The stimulus bill is signed and checks could start hitting bank accounts as early as this weekend.
Still nothing as far as guidance out of Fannie and Freddie regarding exactly how the investment limits are going to work. The MBA is supposedly aware and concerned, but that is about it. Note that the last time Fannie and Fred introduced a massive policy change (the adverse market fee), they ended up delaying it a few months so lenders could clear out their pipelines.
Unfortunately, Fan and Fred interpret the directive differently, and I am hearing that even different reps in the same company are giving different advice.

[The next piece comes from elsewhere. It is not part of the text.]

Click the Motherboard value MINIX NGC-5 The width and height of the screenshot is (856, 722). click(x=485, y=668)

The Producer Price Index rose 0.5% MOM and 2.8% YOY, which is much higher than the Fed’s 2% inflation target. Ex-food, energy and trade services, it rose 0.2% MOM and 2.2% YOY. While one print of the PPI doesn’t mean inflation is back, bonds don’t like it and yields are up accordingly.

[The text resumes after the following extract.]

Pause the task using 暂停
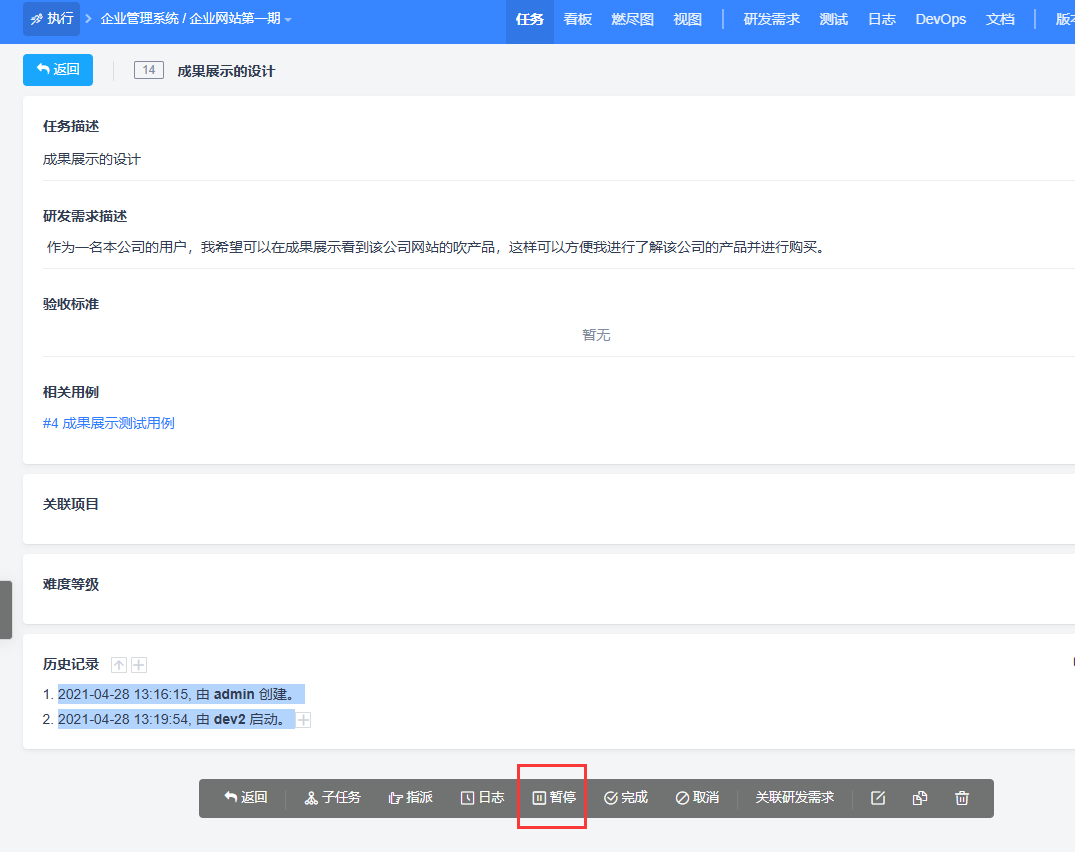 (x=554, y=798)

Foreclosure filings rose 16% MOM, but are down 77% from a year ago. This is a completely artificial number however due to foreclosure moratoriums. “Extensions to the federal government’s foreclosure moratorium and CARES Act mortgage forbearance program continue to keep foreclosure activity historically low,” said Rick Sharga, executive vice president of RealtyTrac, an ATTOM Data Solutions company. “These government actions, and the efforts of lenders and mortgage servicing companies, have helped millions of homeowners avoid foreclosure during a year-long global pandemic and a recession that resulted in 22 million lost jobs.”
Nearly half of all Americans missed a mortgage or rent payment during the pandemic.
The labor market is on the mend, with job openings rising to 6.9 million at the end of January. The quits rate, which tends to lead wage increases was stable at 2.3%.